British Actresses You Should Know: The Great Dame Maggie Smith

The great Dame Maggie Smith turns 79 on December 28, and since she is a treasure that deserves to be celebrated basically every day of the calendar year, it seemed fitting to include her in our guide to British Actors You Should Know. (Many happy returns, Dame Maggie! We love you!)

Obviously, we’re pretty sure that you in fact do know who Maggie Smith is. She’s such an accomplished performer that it would be hard to have missed her completely. But, whether you know her primarily as Downton Abbey’s acid-tongue matriarch or Harry Potter’s awesome Transfiguration teacher, Smith has a back catalogue of work that’s well worth checking out if you haven’t seen the bulk of it before.

A few favorites are below – and this list is in no way comprehensive of everything she’s done, just warning y’all about that up front. 

The Best Exotic Marigold Hotel. A 2012 British comedy-drama in which Smith stars opposite Dame Judi Dench, Bill Nighy, Penelope Wilton, Tom Wilkinson and Dev Patel. It’s a charming film about a group of British retirees who travel to India to take up residence in what they believe is a newly restored hotel (guess what: it’s not).  

This movie is heartwarming and funny and all-around awesome. Best of all: a sequel is in the works!

The Divine Secrets of the Ya-Ya Sisterhood. Smith plays Caro Bennett in this adaptation of Rebecca Wells’ popular 90s novel about the complicated relationships between mothers and daughters, and the power of lifelong friendships. The film is pretty much mediocre, but it’s worth a look because, well, when else can you watch the Downager Countess do a Southern accent? 

Downton Abbey. All hail the Dowager Countess. As Smith’s turn as the acerbic and awesome head of the Crawley clan has basically entered the pop culture lexicon at this point, there’s probably no need to explain the set up of this show (and a majority of you have probably seen it). But it’s always fun to revisit some of Violet’s best one-liners: 

Gosford Park. A 2001 British mystery comedy-drama, Gosford Park is also written by Downton creatorJulian Fellowes (who won an Oscar for Best Original Screenplay for it). Its ensemble cast includes Smith alongside such luminaries as Dame Helen MirrenDame Eileen AtkinsAlan Bates andMichael Gambon, Smith also received an Oscar nomination for her performance in this film, and she and Mirren are its real standouts. 

The Harry Potter Movies. Smith played Professor Minerva McGonagall, the Head of Gryffindor House, in all eight of the Harry Potter films. She even filmed several of the Potter movies while undergoing treatment for breast cancer, which makes her involvement (and great performance) even more impressive. 

Ladies in Lavender. I’ve a weakness for Maggie Smith and Judi Dench in movies together, can you tell?
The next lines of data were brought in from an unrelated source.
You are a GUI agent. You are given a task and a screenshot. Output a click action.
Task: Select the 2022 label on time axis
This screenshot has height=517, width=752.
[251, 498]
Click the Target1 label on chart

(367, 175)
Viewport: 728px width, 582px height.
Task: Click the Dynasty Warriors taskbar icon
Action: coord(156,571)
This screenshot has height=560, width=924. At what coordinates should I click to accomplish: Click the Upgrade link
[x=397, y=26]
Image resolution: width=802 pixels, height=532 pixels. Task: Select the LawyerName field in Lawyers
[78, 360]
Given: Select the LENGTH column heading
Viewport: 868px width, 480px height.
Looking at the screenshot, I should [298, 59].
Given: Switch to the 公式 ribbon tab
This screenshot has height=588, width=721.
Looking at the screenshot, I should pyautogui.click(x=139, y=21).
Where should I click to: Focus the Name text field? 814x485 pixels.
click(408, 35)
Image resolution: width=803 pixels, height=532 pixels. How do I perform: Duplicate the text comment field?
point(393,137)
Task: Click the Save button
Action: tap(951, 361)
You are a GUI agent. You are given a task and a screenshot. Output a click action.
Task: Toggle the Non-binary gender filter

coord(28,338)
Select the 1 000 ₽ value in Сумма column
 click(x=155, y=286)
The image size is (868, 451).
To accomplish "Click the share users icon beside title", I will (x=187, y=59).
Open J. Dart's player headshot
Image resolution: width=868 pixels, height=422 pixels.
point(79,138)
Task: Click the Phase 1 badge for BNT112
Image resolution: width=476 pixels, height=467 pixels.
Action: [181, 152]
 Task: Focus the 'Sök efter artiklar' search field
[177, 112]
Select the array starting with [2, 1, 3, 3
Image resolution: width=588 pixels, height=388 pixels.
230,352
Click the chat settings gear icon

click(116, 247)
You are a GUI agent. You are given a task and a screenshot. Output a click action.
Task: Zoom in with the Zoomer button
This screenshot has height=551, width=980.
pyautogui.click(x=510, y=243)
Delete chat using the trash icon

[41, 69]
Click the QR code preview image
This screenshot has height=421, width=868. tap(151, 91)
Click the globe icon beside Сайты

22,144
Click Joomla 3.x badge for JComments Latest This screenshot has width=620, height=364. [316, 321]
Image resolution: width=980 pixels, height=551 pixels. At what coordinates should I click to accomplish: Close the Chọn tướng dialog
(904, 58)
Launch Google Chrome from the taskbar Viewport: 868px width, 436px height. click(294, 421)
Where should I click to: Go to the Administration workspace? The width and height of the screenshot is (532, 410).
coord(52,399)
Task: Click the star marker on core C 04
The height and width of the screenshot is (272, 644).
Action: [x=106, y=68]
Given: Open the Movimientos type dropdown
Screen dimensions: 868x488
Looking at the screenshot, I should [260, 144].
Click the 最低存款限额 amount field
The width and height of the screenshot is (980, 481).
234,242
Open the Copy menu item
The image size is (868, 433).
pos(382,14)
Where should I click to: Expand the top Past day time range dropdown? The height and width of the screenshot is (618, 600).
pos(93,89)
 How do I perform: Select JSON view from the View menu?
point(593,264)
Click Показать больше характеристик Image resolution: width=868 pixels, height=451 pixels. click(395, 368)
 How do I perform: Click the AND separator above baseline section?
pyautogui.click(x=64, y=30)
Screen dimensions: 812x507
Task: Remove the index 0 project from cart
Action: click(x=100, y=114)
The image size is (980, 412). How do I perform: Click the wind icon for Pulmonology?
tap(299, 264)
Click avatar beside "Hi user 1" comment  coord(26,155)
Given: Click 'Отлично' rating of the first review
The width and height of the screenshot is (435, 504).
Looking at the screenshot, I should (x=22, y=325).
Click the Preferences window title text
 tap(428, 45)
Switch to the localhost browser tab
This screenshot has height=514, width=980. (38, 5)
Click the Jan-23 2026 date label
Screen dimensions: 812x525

Dench and Smith play sisters who befriend a mysterious foreigner who washes up on the beach of their 1930s Cornish village. The two of them are just wonderful opposite one another. 

The Prime of Miss Jean Brodie.  Based on the novel of the same name by Muriel Spark, this 1969 film follows the story of a teacher named Miss Jean Brodie, who gives her students her students lessons about her personal love life and travels, promoting art history, classical studies, and fascism. She mentors an elite group of students – known as the “Brodie set”- and drama ensues. 

Smith won an Oscar for her performance in this film.

Quartet. Smith stars as a retired opera diva who moves to a retirement home for former musicians and, well, behaves like a diva. The stellar cast includes Tom CourtenayBilly Connolly, and Michael Gambon, and the film is directed by none other than Dustin Hoffman

Sister Act. This is a silly, silly, silly movie about a lounge singer (Whoopi Goldberg) who is put into protective custody and must hide out amidst a group of nuns, but the songs are infectious and Smith’s Mother Superior is pretty awesome.   

Tea with Mussolini. A very sweet and surprisingly moving film starring Smith, Judi Dench, Lily Tomlin, Joan Plowright and, believe it or not, CherTea with Mussolini tells the story of a young Italian boy brought up by a group of expatriated British ladies (known as the “Scorpioni”) and the various problems they face in the years leading up to World War II. Basically, this is a bit like watching The Dowager Countess Goes to Italy at some points, and it’s pretty awesome. Smith won a BAFTA for her performance in this film. 

I know there are things missing from this list: What else would you recommend as must-see for Smith fans?